Rabu, 28 Desember 2016

ASH SHULHU


ASH SHULHU
Menurut bahasa Ash shulhu adalah memutus pertengkaran/perselisihan. Sedangkan menurut syari’at adalah jenis akad untuk mengakhiri perlawanan antara dua orang yang berlawanan. Masing-masing yang melakukan akad disebut mushalih. Persoalan yang di perselisihkan disebut mushalih an’-hu. Kemudian, hal yang dilakukan oleh salah satu pihak terhadap lawannya untuk memutuskan perselisihan disebut mushalih ‘alaihi, atau badalush shulh.
Landasan hokum Ash Shukhu menurut Al-Qur’an adalah Sunah dan Ijma’. Dalam Q.S.:49 ayat 9 Allah menjelaskan bahwa jika ada dua orang mukmin dari golongan yang berbeda berperang maka seorang harus membuatnya saling damai antara keduanya. Tetapi jika salah satu dari golongan tersebut membuat terluka atau melukai golongan yang lainnya maka ingatkanlah agar ia mengingat perintah Allah. Kemudian damaikanlah mereka dengan adil karena Allah menyukai orang-orang yang adil.
Rukun Ash Shulhu adalah Ijab dan Qabul, dan dengan lafaz apapun yang dapat menimbulkan perdamaian.
Syarat-syarat Ash Shulh
Syarat-syarat shulh ini ada yang berhubungan dengan mushalih bihi dan ada pula yang berkaitan dengan mushalih’anhu.
Syarat-syarat mushalih bihi:
1.      Bahwa ia berbentuk harta yang dapat dinilaikan, dapat di serahterimakan atau berguna.
2.      Bahwa ia diketahui secara jelas sekali, sampai pada tingkat tidak adanya kesamaran dan ketidakjelasan yang dapat membawa kepada perselisihan, jika memerlukan penyerahan dan penerimaan.
Syarat-syarat Mushalih ‘anhu:
1.      Bahwa ia berbentuk harta yang dapat dinilaikan atau barang yang bermanfaat. Dan, tidak disyaratkan mengetahuinya karena tidak memerlukan penyerahan.
2.      Bahwa ia termasuk hak manusia, yang boleh di ‘iwadhkan (diganti) sekalipun berupa harta, seperti qishash.
Macam-macam Shulh
1.      Shulh tentang ikrar
Bahwa seseorang mendakwa orang lain yang berhutang, atau adanya materi atau manfaat pada si terdakwa. Kemudian si terdakwa mengakui hal tersebut. Lalu mereka bersulh; bahwa pendakwa mengambil sesuatu dari si terdakwa. Karena manusia tidak selalu berkeberatan gugurnya semua haknya atau sebagian dari haknya.

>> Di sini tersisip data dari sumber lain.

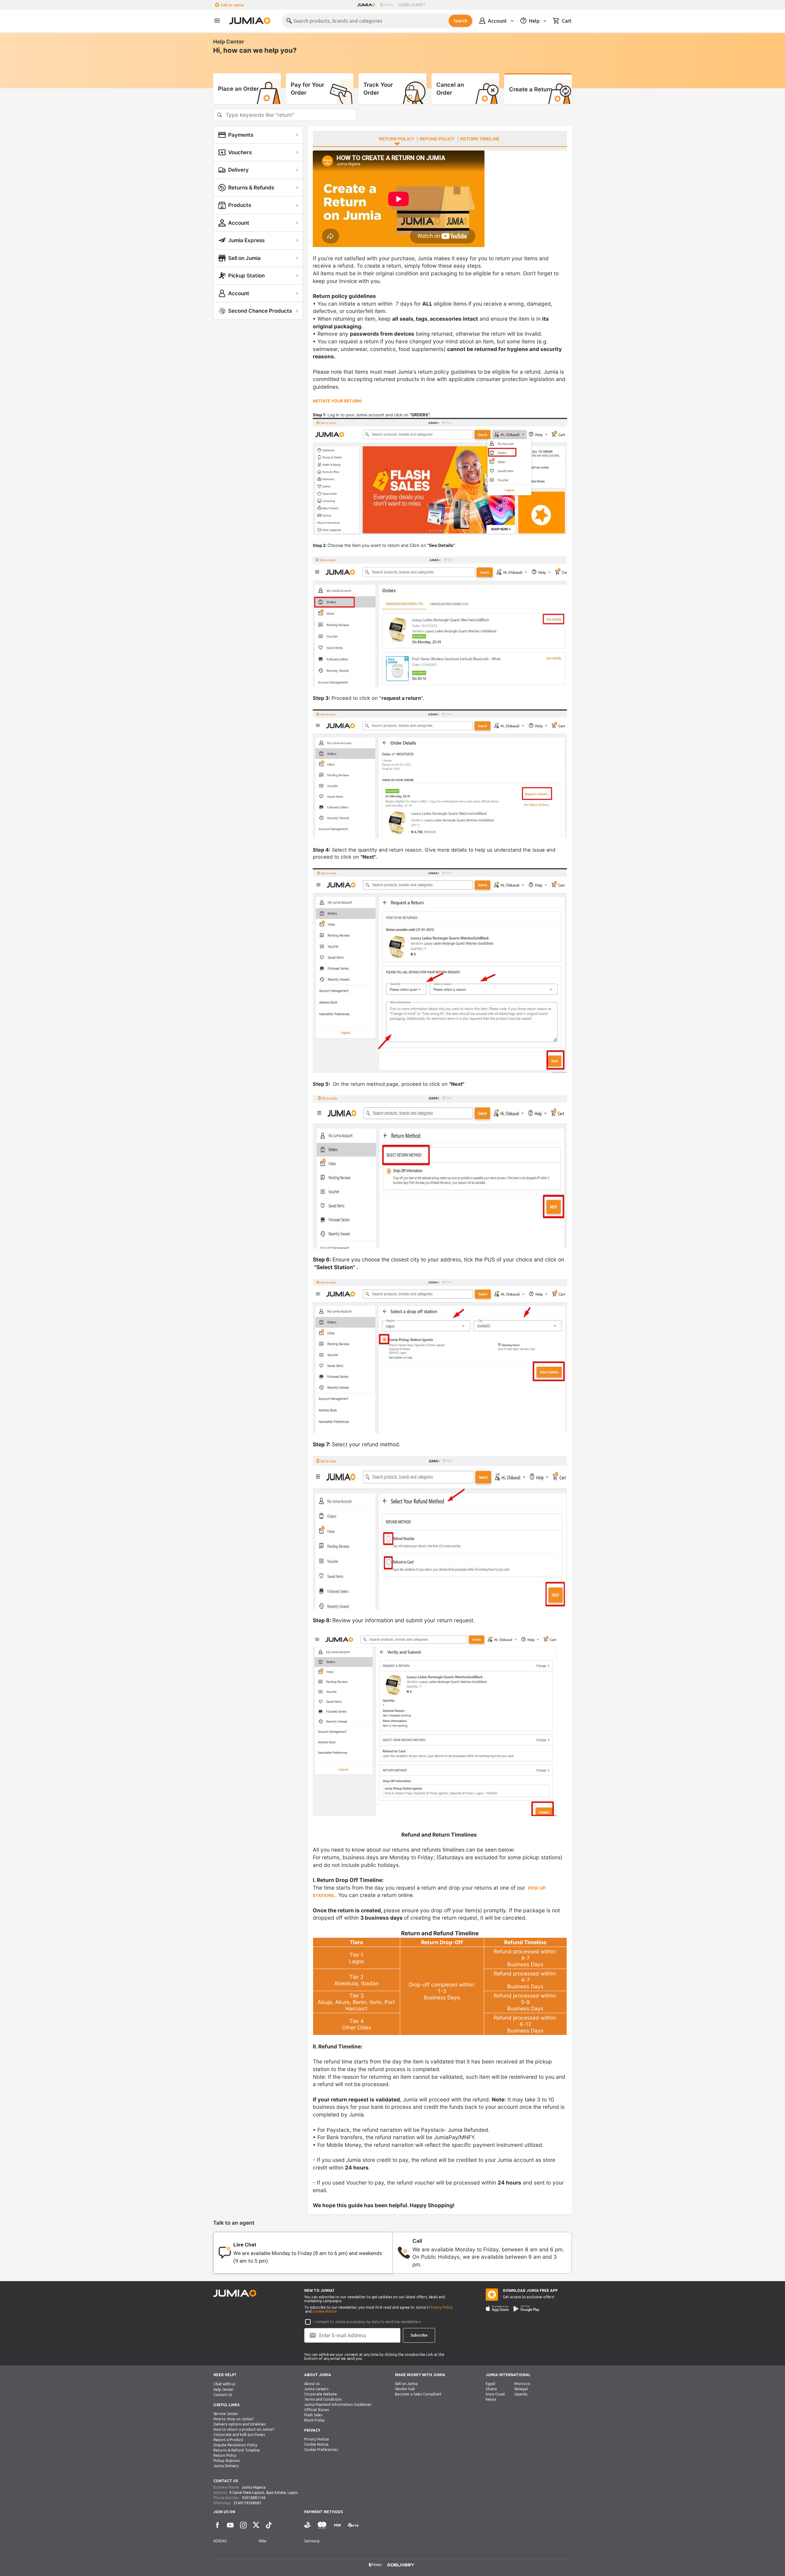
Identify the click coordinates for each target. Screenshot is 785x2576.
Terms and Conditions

2.      Shulh tentang Ingkar
Bahwa seseorang menggugat orang lain tentang suatu materi, atau hutang atau manfaat, kemudian si tergugat ingkar, mengingkari apa yang digugatkan kepadaNya. Lalu mereka bershulh.
3.      Shulh tentang Sukut
Bahwa seseorang menggugat orang lain tentang sesuatu, kemudian yang digugat berdiam diri, tidak mengakui dan tidak mengingkari.

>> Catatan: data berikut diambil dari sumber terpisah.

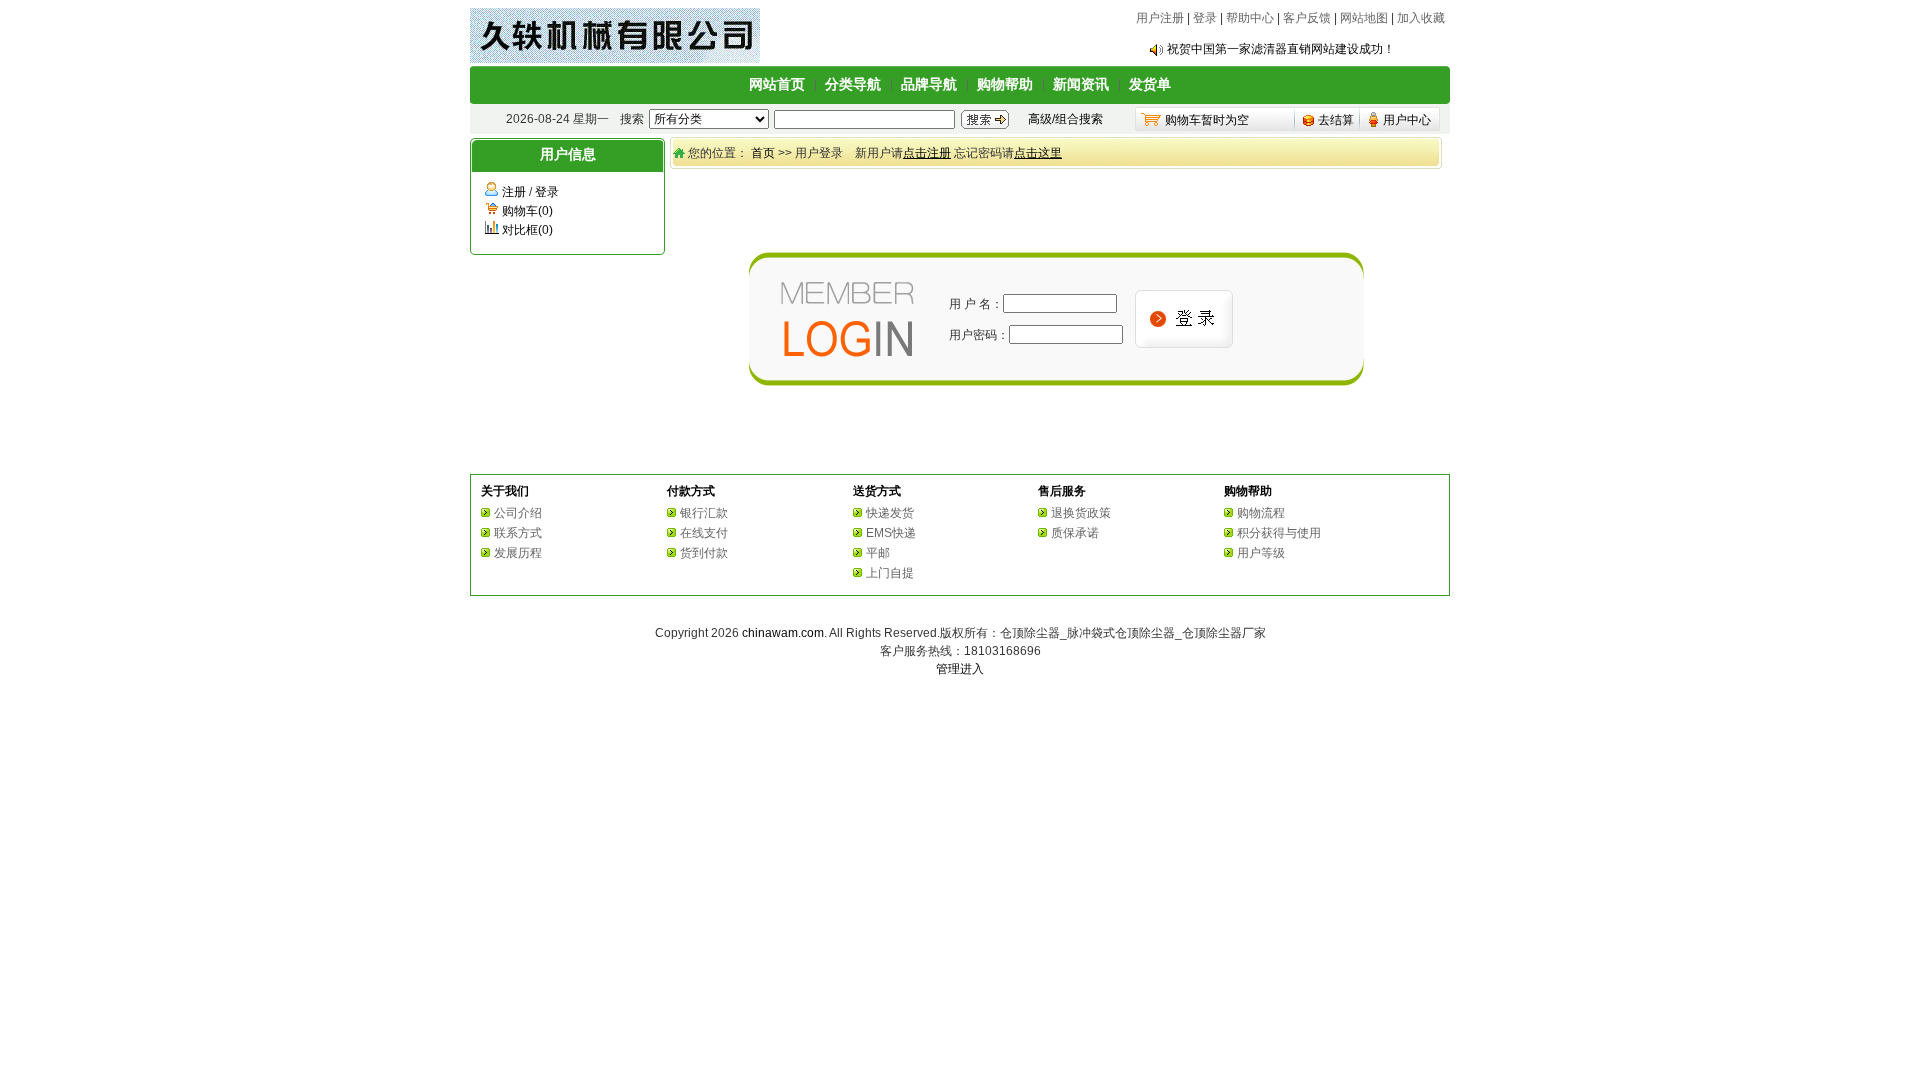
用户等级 (1261, 553)
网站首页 (777, 84)
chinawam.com (783, 633)
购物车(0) (527, 211)
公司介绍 (518, 513)
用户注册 (1160, 18)
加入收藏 (1421, 18)
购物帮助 (1005, 84)
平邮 (878, 553)
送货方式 (877, 491)
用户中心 (1407, 120)
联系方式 (518, 533)
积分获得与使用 (1279, 533)
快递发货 (890, 513)
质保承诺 (1075, 533)
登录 (1205, 18)
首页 (763, 153)
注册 (514, 192)
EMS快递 (891, 533)
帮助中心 (1250, 18)
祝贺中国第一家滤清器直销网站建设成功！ (1281, 49)
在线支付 (704, 533)
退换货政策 (1081, 513)
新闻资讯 (1081, 84)
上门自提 (890, 573)
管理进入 (960, 669)
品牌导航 (929, 84)
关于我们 (505, 491)
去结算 (1336, 120)
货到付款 (704, 553)
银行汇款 (704, 513)
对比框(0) (527, 230)
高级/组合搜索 (1065, 119)
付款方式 (691, 491)
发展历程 (518, 553)
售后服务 (1062, 491)
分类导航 (853, 84)
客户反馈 (1307, 18)
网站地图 (1364, 18)
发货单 (1150, 84)
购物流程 (1261, 513)
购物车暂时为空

Hukum Shulh Ingkar dan Sukut
Para ulama membolehkan dilakukannya shulh tentang sesuatu yang diingkari dan didiamkan.
Dalam keadaan ingkar, karena hak tidak dapat ditentukan oleh dakwaan. Dan ini bertentangan dengan ingkar. Dan kebenaran tidak dapat ditentukan dengan adanya kontradiksi. Dalam sukut, karena orang yang diam, dianggap sebagai tidak menerima, demikian menurut hokum, sebelum ia mendengarkan kejelasan.
Adapun jalan tengah yang diambil oleh seorang ulama yakni tidak melarang secara mutlak dan tidak membolehkan secara mutlak pula.
Dan ada pula yang menemukan dalil: tidak dapat dikatakan shulh ingkar itu tidak sah. Dan tidak dapat pula dikatakan mutlak sah. Tetapi dapat berbagi.
Mereka yang membolehkan shulh, untuk hal yang diingkari atau didiamkan, berkata: sesungguhnya hukumnya dalam hubungan dengan hak si tergugat adalah sebagai penebusan atas sumpahnya dan sebagai pemutusan khushumah dari dirinya.